Ad Avry non c’è alcun centro del villaggio e nemmeno un ristorante. Quindi il club serve da punto di incontro. Müller spiega di avere conosciuto tanta gente in questo modo. “I genitori viaggiano insieme quando i ragazzi partecipano ai tornei”, spiega. “Ciò offre loro un’occasione d’incontro diversa da quella della scuola dei loro figli”.

Identità locale

Secondo Marc Antoine Messer, per mantenere un senso di comunità può anche bastare la volontà di un singolo abitante di creare e animare attività familiari nel villaggio. Ma la tendenza generale è una diminuzione dell’impegno associativo della gente.

“Siamo passati da un ruolo attivo a un ruolo di cliente”, dice il ricercatore del Politecnico, aggiungendo che la gente è più incline ad aderire a club esistenti, anche se deve recarsi fuori dal villaggio per trovarli, piuttosto che crearne di nuovi.

“La gente non si identifica più con il proprio villaggio”, gli fa eco Kathrin Gschwend, rilevando che Suberg non ha attrazioni culturali da offrire ai suoi residenti. “E se non ti identifichi con il tuo villaggio, non sarai coinvolto”.

A suo avviso, l’iniziativa personale può fare la differenza. In una lettera inviata a lei e a Simon Baumann dopo aver visto il loro film, un abitante del vicino villaggio di Ziegelried ha spiegato loro come i residenti stessi organizzano delle feste quattro volte l’anno.

Per scuotere il suo paese natale, Baumann ha in mente idee simili. Le autorità comunali lo hanno invitato a far parte del comitato culturale e di quello sportivo. Così ora lui progetta di collaborare con essi per creare attività come un cinema all’aperto per fare in modo che la gente del posto stia insieme. Il suo film ha fatto riflettere i suoi concittadini. Perciò lui è ottimista: crede che le cose a Suberg stiano per migliorare.

Dopo tutto, dice Kathrin Gschwend, “non è bello vivere in luoghi morti”.

Piccoli comuni che si trovano in prossimità di grandi centri urbani hanno attirato nuovi abitanti almeno dagli anni ’70, l’ampia diffusione dell’auto e migliori infrastrutture di trasporto hanno consentito a coloro che volevano spazi abitativi più grandi e più sicuri di lasciare le città, mantenendo al contempo un tragitto ancora un relativamente breve per andare al lavoro.

“È stato un periodo di forte costruzione di piccole case [fuori delle città] da parte della classe media”, spiega Martin Schuler, professore di pianificazione urbana e regionale al Politecnico federale di Losanna.

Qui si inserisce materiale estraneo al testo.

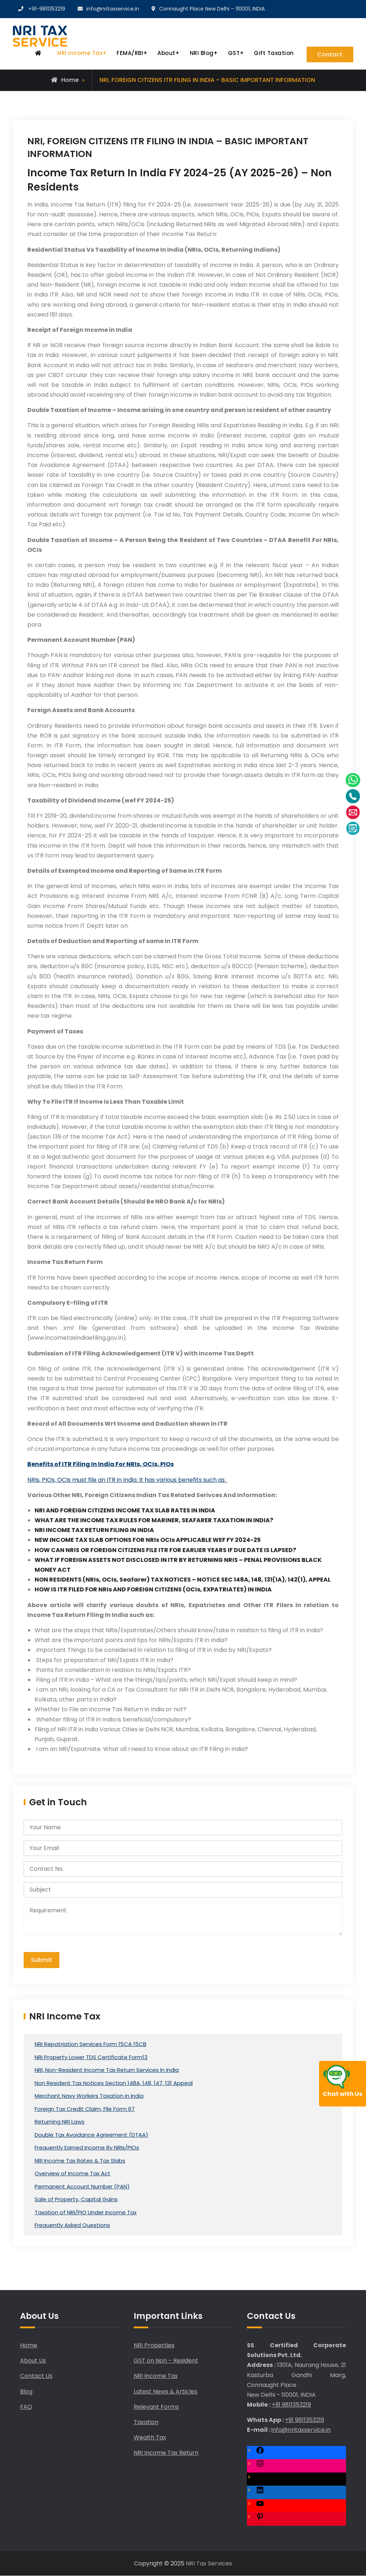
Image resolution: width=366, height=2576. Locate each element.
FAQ (26, 2407)
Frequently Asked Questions (72, 2225)
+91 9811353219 (291, 2405)
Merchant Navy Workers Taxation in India (89, 2096)
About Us (33, 2361)
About (166, 53)
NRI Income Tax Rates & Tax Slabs (80, 2160)
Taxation (146, 2422)
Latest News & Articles (165, 2391)
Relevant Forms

Mentre venivano costruite ville e strade moderne, i terreni agricoli scomparivano ad una velocità di circa 1 m2 al secondo. Ad esempio, nel suo periodo di massimo splendore, Suberg sul proprio territorio contava 14 aziende agricole. Oggi ce ne sono solo due.

Questo cambiamento non è avvenuto unicamente in Svizzera, ma nella Confederazione si è verificato un paio di decenni dopo, rispetto ad altri paesi industrializzati, come gli Stati Uniti, precisa il ricercatore del Politecnico di Losanna Marc Antoine Messer.

Con l’esodo delle famiglie della classe media verso la campagna, le città hanno perso una parte significativa della loro popolazione. Tuttavia, per la prima volta dagli anni ’60, adesso nelle città svizzere stanno cominciando ad aumentare gli abitanti.

Comunque, secondo le cifre dell’Ufficio federale di statistica (UST) e dell’Ufficio federale dello sviluppo territoriale (ARE), nel 2005, in Svizzera circa il 63% delle persone che esercitavano un’attività professionale aveva il posto di lavoro al di fuori del comune di residenza.